▶ **Directions for this task**
What you return must be every line from the beginning of the data through the line holding "Click the 设定范围 column header", unchanged.

▶ **Study material**
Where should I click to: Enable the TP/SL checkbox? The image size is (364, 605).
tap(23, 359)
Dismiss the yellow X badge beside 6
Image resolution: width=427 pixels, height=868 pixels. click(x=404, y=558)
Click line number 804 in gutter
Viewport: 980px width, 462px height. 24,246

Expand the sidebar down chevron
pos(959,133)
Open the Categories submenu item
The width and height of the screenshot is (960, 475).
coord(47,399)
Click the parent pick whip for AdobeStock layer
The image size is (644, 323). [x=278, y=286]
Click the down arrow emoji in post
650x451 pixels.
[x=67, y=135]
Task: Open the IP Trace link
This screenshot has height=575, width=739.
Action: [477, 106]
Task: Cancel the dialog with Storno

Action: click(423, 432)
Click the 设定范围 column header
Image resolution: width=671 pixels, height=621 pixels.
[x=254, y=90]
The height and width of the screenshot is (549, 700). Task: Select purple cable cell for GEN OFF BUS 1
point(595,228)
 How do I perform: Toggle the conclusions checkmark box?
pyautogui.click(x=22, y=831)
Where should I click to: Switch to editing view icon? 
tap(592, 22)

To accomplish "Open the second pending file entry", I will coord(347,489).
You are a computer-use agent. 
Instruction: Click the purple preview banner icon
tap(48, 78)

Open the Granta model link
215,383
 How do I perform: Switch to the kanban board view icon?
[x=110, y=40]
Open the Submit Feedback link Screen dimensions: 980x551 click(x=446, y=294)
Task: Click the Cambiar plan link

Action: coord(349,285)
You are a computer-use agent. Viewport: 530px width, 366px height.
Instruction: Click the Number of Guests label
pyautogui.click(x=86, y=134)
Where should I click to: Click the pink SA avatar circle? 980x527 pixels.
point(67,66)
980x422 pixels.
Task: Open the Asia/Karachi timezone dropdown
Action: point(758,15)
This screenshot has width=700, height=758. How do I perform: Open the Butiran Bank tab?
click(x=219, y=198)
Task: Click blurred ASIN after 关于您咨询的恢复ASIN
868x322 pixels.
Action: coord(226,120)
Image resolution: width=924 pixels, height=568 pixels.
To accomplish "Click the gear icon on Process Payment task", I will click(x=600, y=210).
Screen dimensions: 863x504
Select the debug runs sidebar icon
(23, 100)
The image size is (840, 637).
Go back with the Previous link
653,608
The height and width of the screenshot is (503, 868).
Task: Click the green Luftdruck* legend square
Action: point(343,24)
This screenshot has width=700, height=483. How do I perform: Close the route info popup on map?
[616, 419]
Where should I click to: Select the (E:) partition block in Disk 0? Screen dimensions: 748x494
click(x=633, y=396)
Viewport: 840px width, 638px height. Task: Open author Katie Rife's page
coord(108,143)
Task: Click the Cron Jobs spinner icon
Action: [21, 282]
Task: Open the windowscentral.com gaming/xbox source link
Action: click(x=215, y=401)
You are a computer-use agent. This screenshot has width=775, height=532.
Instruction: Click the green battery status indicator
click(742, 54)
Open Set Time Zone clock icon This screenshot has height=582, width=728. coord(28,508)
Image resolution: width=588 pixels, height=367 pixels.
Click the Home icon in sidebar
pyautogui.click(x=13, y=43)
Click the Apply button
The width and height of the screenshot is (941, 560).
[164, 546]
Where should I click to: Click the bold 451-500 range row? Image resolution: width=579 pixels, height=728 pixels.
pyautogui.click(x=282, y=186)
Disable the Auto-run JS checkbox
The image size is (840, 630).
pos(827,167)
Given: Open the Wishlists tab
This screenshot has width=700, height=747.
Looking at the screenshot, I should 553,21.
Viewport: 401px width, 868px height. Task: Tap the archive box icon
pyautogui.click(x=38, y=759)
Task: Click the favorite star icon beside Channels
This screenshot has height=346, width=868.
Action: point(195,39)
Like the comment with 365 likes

▶ **Task answer**
Where should I click to: Enable the TP/SL checkbox? The image size is (364, 605).
tap(23, 359)
Dismiss the yellow X badge beside 6
Image resolution: width=427 pixels, height=868 pixels. click(x=404, y=558)
Click line number 804 in gutter
Viewport: 980px width, 462px height. 24,246

Expand the sidebar down chevron
pos(959,133)
Open the Categories submenu item
The width and height of the screenshot is (960, 475).
coord(47,399)
Click the parent pick whip for AdobeStock layer
The image size is (644, 323). [x=278, y=286]
Click the down arrow emoji in post
650x451 pixels.
[x=67, y=135]
Task: Open the IP Trace link
This screenshot has height=575, width=739.
Action: [477, 106]
Task: Cancel the dialog with Storno

Action: click(423, 432)
Click the 设定范围 column header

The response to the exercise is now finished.